How is the trigger on the RO? The one I tried in my local store seemed heavy. Just asking cause everyone seems to like the RO and I have thought about getting one.
In my experiences, RO triggers are all over the place. I've looked at a few new ones with seemingly "good" triggers, and a few with gritty/heavy triggers. I wasn't impressed with the lack of consistency with them, but I know a lot of people who shoot RO models and like them a lot.
 
It is a bit selective about ammo. I've found this is always true with 1911s. The more tightly machined they are the more finicky they are about ammo. You get a trade off or accuracy. A loose 1911 will shoot anything but might not be a tack driver.

Accuracy comes more from the barrel bushing fit than slide/frame tolerances in my opinion.
 
The Range Officer is not a "high end" gun as you say in the video. In fact it is the least expensive SA with adjustable sights.
It is mass produced with pretty wide tolerances and you got a "tight" gun, "finicky" on ammo, but "accurate." There are numerous reports of loose guns, flexible guns, wild shooting guns. It is just the luck of the draw.
If you want to shoot cheap ammo, Perhaps the SA warranty clerk could take care of it, if not, the Custom Shop or an independent gunsmith could.
 
How is the trigger on the RO? The one I tried in my local store seemed heavy. Just asking cause everyone seems to like the RO and I have thought about getting one.

Mine isn't the best trigger I've ever pulled on a 1911. Oddly enough, my Citadel felt better than the SA Loaded I used to have. The RO pulls fine, but it seems a bit gritty upon return. Gritty enough that I have short stroked it a few times. Still, I shoot it better than any polymer gun.
 
I'd have to agree on the trigger. It's not bad but nothing extraordinary. I'm having mine worked on by a gunsmith that specializes in 1911s. Trigger job on a 1911 is a little more than I want to do at home.
 
If he ran in a sharp spec chamber reamer, it would probably get to be less "finicky" too.


Your right it would but I'm not to concerned so long at it runs with my reloads. I don't plan on running the cheap stuff threw it anyway.
 
I bought one when they first came out. {6 months out or so} I bought the 45 version early on also. Definitely accurate. No grit in the trigger, but it does have some creep in it. I did shoot a box of Federal 115 gr through it. The rest has been all hand loads. I have recently run some Rainier 124gr HP plated through it. Never has skipped a beat yet.
 
Thanks for trigger comments. Sounds like it would be good to buy from a place where a person could pull a few triggers and choose one he liked. Of course, I guess that is pretty much always true. Thanks again, j
 
I don't mess with finicky guns. I don't want a gun built to fire only one particular load. The most important aspect of any gun is that it go "bang" every time I pull the trigger. Everything else is a secondary consideration.
 
I picked up a used 5" 9mm RO some years back and the trigger on mine is awesome. I've pulled a fair number of 1911 triggers and I probably got lucky but mine is very nice.
 
I can confirm that my RO Compact feeds and fires American 124gr fmj very well.

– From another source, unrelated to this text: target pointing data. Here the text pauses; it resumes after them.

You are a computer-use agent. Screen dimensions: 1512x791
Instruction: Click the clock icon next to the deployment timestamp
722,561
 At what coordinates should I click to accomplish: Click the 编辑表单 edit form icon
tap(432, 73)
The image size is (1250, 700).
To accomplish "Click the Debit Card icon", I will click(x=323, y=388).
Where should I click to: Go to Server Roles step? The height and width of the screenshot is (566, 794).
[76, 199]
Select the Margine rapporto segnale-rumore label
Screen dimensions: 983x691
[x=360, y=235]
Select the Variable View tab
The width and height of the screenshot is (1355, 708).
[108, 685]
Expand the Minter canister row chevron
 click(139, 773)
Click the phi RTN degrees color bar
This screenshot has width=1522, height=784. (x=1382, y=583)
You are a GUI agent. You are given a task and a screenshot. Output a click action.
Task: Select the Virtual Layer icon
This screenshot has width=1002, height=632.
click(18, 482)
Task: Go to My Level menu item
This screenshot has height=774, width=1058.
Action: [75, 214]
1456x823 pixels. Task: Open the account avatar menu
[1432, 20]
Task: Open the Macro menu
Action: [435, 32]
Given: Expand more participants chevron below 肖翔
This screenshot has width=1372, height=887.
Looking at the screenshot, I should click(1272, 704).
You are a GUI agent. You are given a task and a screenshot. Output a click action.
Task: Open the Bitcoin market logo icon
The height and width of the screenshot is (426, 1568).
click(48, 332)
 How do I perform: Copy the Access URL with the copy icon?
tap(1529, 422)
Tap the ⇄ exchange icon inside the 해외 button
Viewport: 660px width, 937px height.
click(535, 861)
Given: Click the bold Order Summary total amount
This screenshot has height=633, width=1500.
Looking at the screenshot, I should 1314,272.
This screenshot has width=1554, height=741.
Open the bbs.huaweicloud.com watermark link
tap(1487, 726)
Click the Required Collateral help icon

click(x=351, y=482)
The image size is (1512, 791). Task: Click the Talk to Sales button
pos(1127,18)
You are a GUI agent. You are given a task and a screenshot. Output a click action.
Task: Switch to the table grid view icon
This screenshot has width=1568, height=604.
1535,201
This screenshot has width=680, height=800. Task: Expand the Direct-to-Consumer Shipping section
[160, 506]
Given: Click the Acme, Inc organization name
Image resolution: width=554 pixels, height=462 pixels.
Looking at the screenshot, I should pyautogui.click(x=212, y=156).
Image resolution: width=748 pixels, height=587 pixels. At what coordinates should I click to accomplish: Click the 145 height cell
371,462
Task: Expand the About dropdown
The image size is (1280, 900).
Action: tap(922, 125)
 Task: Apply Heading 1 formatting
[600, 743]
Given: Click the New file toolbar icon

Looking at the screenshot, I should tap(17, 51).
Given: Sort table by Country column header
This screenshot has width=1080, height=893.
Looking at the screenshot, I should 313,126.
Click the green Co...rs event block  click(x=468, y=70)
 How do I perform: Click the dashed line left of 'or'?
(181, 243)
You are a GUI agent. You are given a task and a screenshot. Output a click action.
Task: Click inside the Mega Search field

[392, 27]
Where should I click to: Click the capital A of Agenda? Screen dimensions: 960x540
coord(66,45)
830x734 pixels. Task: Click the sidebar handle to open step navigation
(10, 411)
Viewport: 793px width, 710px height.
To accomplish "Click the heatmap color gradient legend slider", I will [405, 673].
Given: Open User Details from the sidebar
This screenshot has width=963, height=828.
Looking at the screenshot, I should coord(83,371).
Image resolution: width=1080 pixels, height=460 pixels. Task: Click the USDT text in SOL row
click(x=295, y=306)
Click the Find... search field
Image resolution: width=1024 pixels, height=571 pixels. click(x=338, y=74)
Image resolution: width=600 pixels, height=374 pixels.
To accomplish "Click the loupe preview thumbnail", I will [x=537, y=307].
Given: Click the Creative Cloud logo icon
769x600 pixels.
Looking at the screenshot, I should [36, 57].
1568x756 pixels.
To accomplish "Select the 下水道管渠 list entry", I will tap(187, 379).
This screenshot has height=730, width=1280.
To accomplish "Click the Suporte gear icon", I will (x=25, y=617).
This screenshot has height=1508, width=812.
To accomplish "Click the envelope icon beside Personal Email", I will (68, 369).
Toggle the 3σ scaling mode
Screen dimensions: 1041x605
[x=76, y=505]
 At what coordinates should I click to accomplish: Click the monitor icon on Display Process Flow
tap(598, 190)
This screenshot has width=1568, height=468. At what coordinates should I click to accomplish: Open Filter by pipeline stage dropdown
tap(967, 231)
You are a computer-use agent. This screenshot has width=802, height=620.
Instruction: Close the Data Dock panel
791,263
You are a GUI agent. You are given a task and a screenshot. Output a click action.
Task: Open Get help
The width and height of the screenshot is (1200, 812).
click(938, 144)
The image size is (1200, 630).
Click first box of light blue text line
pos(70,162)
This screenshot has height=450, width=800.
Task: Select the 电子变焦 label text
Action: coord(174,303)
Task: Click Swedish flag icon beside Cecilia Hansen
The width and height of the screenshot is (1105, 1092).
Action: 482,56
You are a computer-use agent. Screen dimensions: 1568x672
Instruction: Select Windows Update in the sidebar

Probably the most accurate off the shelf plinking load so far.

Does anyone have any suggestions on reliable self defense ammunition that the RO will feed? I know every gun is different, but I hate to spend a ton on different flavors of SD ammo if I can help it. Thanks!
 
Fiv3r, I don't know if this will hold true in the 9mm 1911s, but from what I've read and tried in my Colt in .45 ACP, the Remington Golden Saber feeds very reliably. The .45 version seems to mimic the profile of hardball fairly closely. I may have some 9mm Golden Sabers on hand to compare to the standard 115/124gr FMJ ammo for nose profiles.

Sharpie, I did post on your thread on TFL yesterday (I'm P-990 over there). It occurred to me today to suggest finding some Speer Lawman to try for break-in ammo for your Springfield. Just by seat of the pants, the 115gr variety feels like it's loaded fairly warm; my Walther PPQ twists and snaps quite noticeably with this ammo. If you can find the Winchester 124gr 9mm NATO load, that should run a 5" 1911 slide briskly as well. Both are clean, consistent ammo, with the bonus for the Speer cases being ready to reload after the first firing.